Stated problem A
According to the courage excerpt, when did Pope St. John Paul II first speak the words "Be not afraid!"?

Source excerpt
** begin **
Pope St. John Paul II — who made “Be not afraid!” the defining motto of his pontificate — was drawing on this deep biblical tradition. He spoke those words to Poland, to the Soviet bloc, to the whole world, on the first day of his pontificate in October 1978. He had good reason to speak them: he was standing in a world of genuine threat, genuine oppression, genuine danger. And he spoke them not from a position of comfortable security but from a faith rooted in the One who had promised: “I will uphold you with my righteous right hand.”

“Be strong and courageous… for the LORD your God will be with you.” — Joshua 1:9
The courageous soul standing upright before the Cross — the source of all Christian courage, fire at the feet, the community of the bold behind
3

The Courage of Jesus — Perfect Love Casts Out Fear

The most complete model of courage in the Christian tradition is Jesus himself — and what makes his courage so extraordinary is precisely that it was not the courage of someone who did not feel fear. In Gethsemane, the night before his crucifixion, he sweated blood, he cried out, he asked if there was any other way. “Father, if it is possible, may this cup be taken from me.” (Matthew 26:39). The Son of God did not face the Cross without feeling the full weight of what it would cost him.
** end **
(Data for locating words and elements)
** begin **
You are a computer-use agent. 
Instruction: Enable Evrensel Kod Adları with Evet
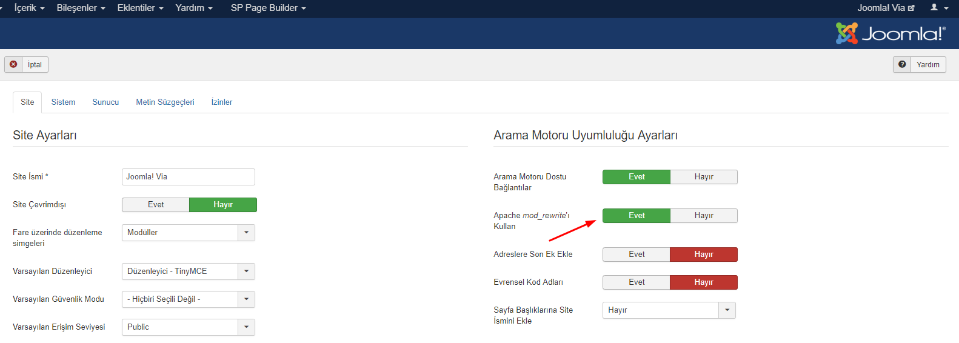pyautogui.click(x=637, y=282)
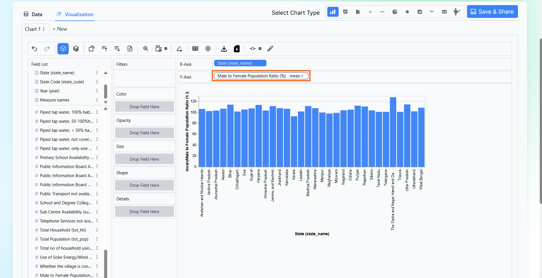Screen dimensions: 542x278
Task: Click the State (state_name) pill on X-Axis
Action: point(240,63)
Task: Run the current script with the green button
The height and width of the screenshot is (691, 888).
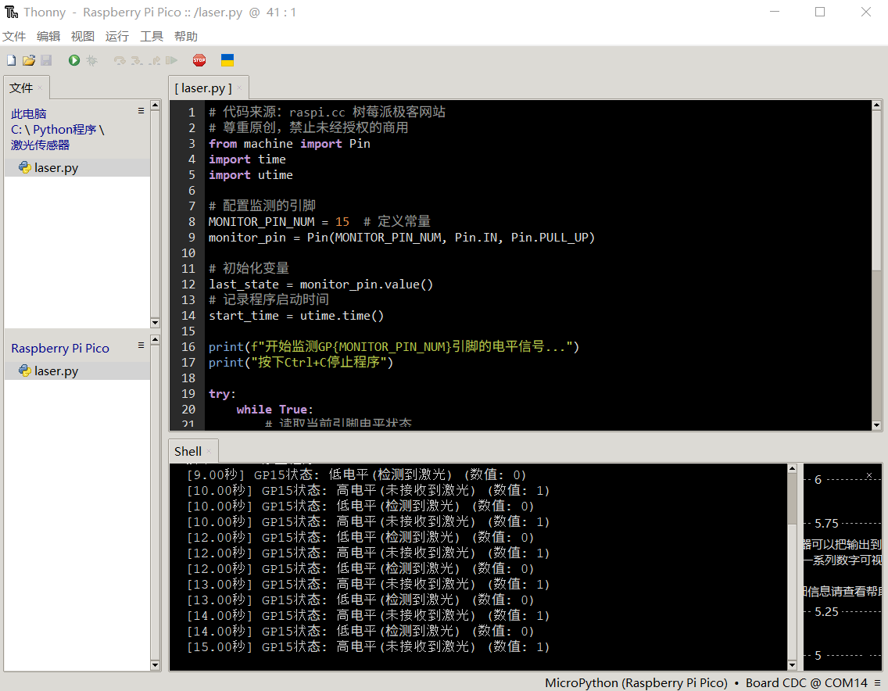Action: point(74,60)
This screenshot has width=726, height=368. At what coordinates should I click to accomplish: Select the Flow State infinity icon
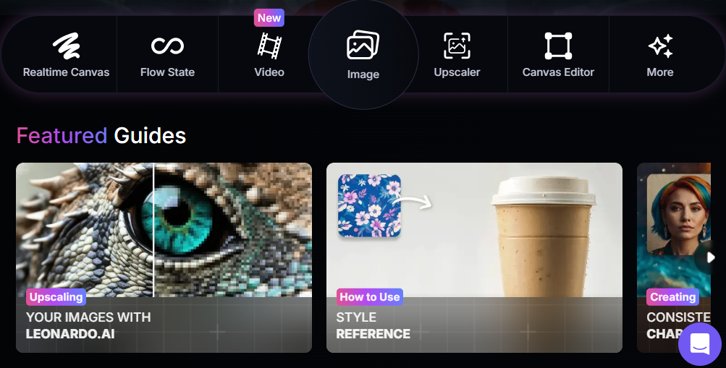(x=167, y=46)
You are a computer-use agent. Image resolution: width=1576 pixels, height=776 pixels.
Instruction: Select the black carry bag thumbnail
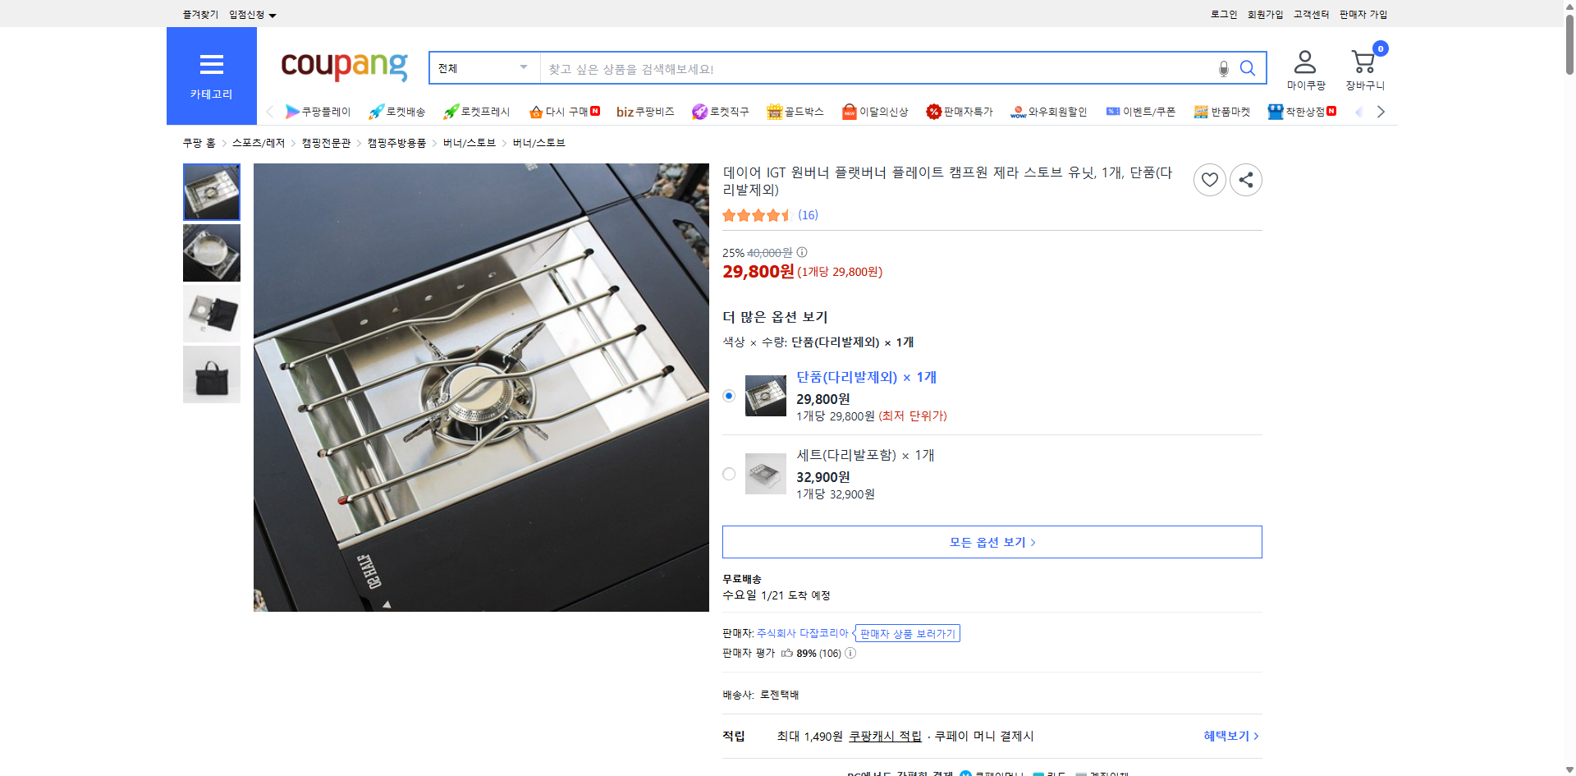(211, 374)
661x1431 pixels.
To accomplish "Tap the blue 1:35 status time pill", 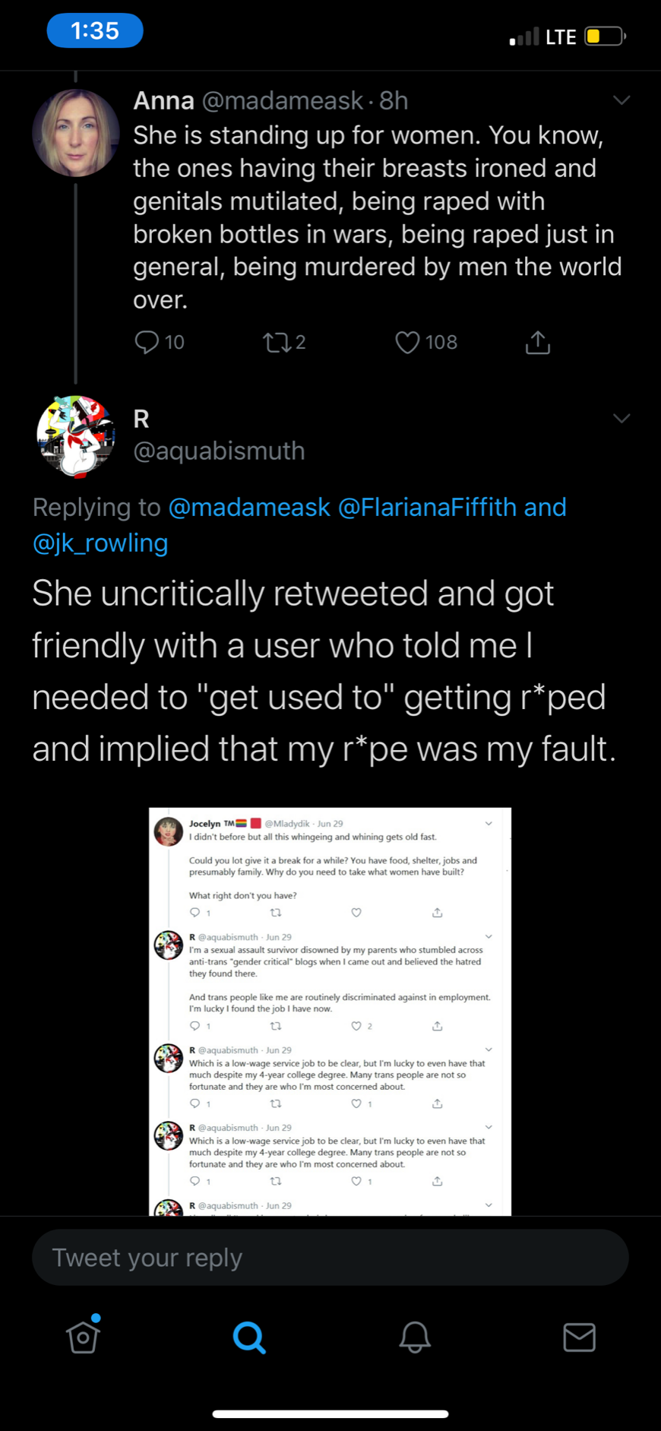I will click(95, 30).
** end **
Stated problem B
In the rows, begin at the line that has "Task: Run the" and stop after the line that has "(x=167, y=46)". Reproduce only those lines, requests included, but multiply every coordinate in the answers by 2.25 and round each to a whole number, rounding halves up. Omit the pictures.

Correct response A
He spoke them on the first day of his pontificate in October 1978.

Correct response B
Task: Run the current script with the green button
The height and width of the screenshot is (691, 888).
Action: point(167,135)
This screenshot has width=726, height=368. At what coordinates should I click to accomplish: Select the Flow State infinity icon
(x=376, y=104)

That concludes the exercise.